苏绾停下手中的动作,没再耽搁,往前厅见客去了。
按理说她是主子,见个下人用不着自己亲自出马,直接派人把人带过来就是。只是她现在在莫岫所住的院子,一来莫岫不喜欢外人打扰;二来苏策走前千叮咛万嘱咐不能让人知晓苏绾学医,故此刻苏绾只能自己去见人了。
转过一道绣着山水的屏风,苏绾便看到一个身着绿色纱衫的女子,发髻高挽,插着一支木簪。听见响动,那女子转过身来,眼睛弯成月牙的弧度。“奴婢见过苏姑娘。”
苏绾认得她是戚瑶身边的绿玉,有些奇怪:“你家小姐找我可有什么事?”
毕竟上午才见过,戚瑶也没说有什么事啊?怎么这会子心血来潮派人来找自己了?
绿玉笑着道:“我家小姐说庄子上埋下的那两坛子酒已经运到府中了,小姐邀苏姑娘明日去府中一道饮酒。”

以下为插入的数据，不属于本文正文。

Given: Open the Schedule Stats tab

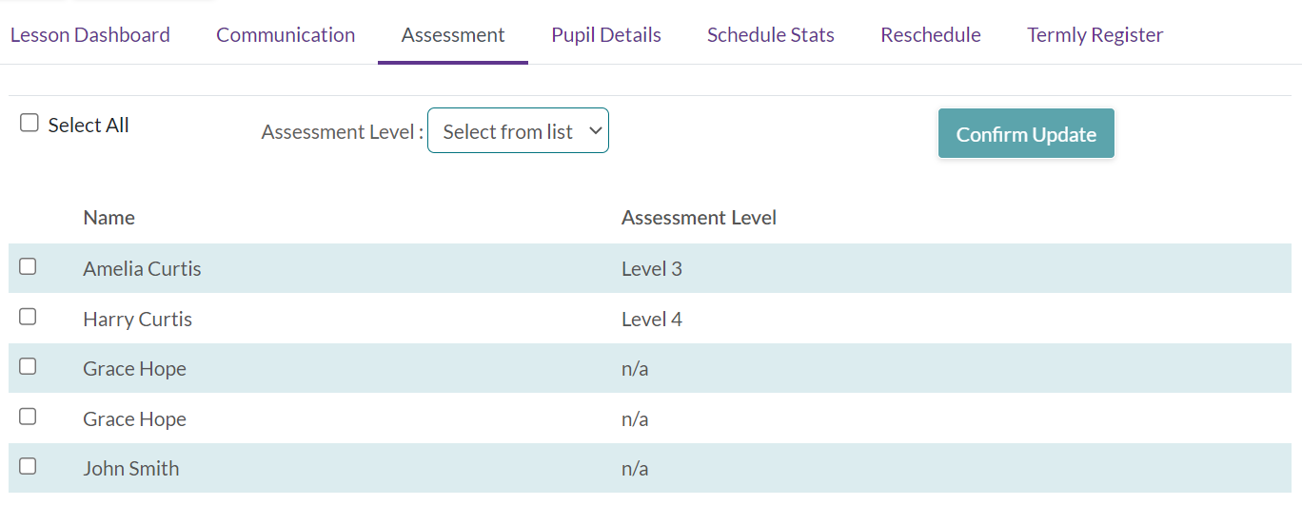Looking at the screenshot, I should (x=771, y=35).

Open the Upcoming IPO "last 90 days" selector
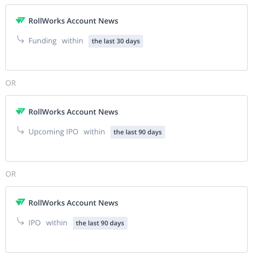pos(138,132)
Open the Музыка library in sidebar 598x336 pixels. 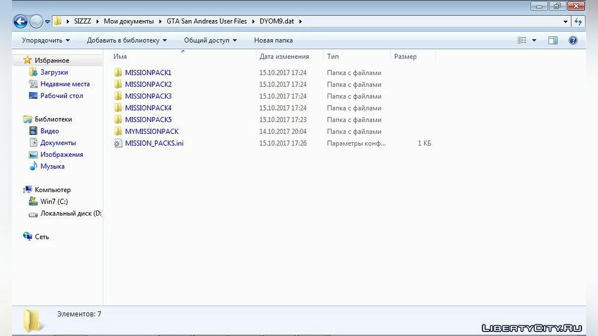point(52,166)
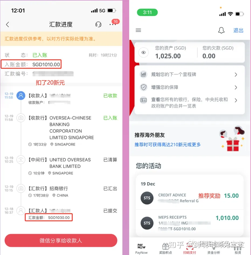
Task: Expand the consolidated accounts view chevron
Action: 236,100
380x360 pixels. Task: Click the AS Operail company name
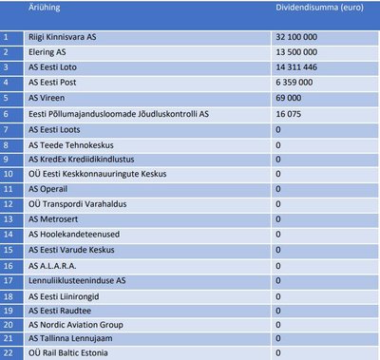48,189
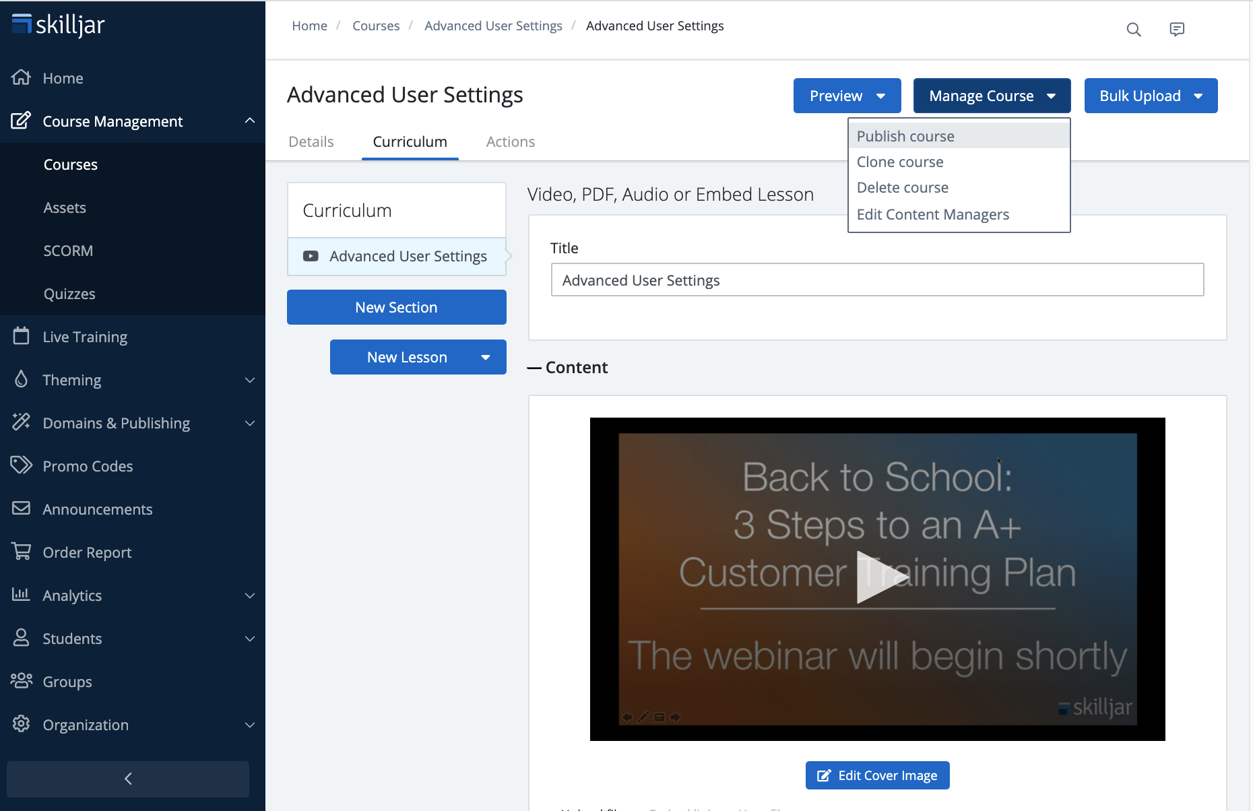The width and height of the screenshot is (1253, 811).
Task: Open the New Lesson dropdown
Action: point(485,358)
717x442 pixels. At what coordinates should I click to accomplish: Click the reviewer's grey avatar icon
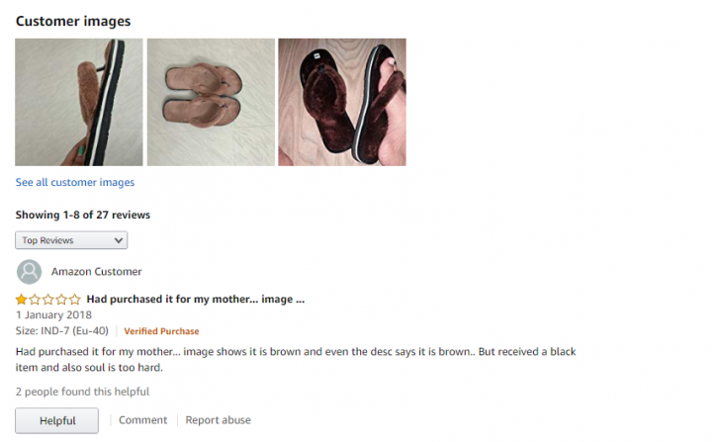pyautogui.click(x=30, y=272)
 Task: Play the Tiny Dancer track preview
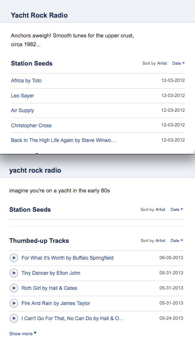pos(14,273)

“可是……”苏绾有些犹豫,虽说明天清泰先生说了不必去上课,可是自己还要在家里跟着莫岫学医呢,哪有时间出门?
绿玉一眼瞥见她迟疑的神色,眼眸中闪过一丝笑意,好心提醒道:“我家小姐可说了,明天先生不上课。你若是不过去,她可要亲自来找苏姑娘了。”
苏绾打了个寒战,若是戚瑶亲自来了,事情还不大条?“明日上午我会去寻你家小姐,你让她放心便是。”
绿玉见目的已成,便笑吟吟的回府复命去了。
苏绾叹了口气,自己回莫岫的院子去了。刚一进院子,便见一身素色衣衫的莫岫从屋内走了出来,问道:“你去哪儿了?”
“徒儿刚刚有事离开了一阵。”苏绾道。“师傅,徒儿明日有事出府,可能下午赶不及回府。”
莫岫手捻起一株药材,被面纱蒙住的脸只能看到一双剔透清冷的眸子。她微转过身子,淡淡道:“有事去办就是,为师不是那种不通情达理的人。”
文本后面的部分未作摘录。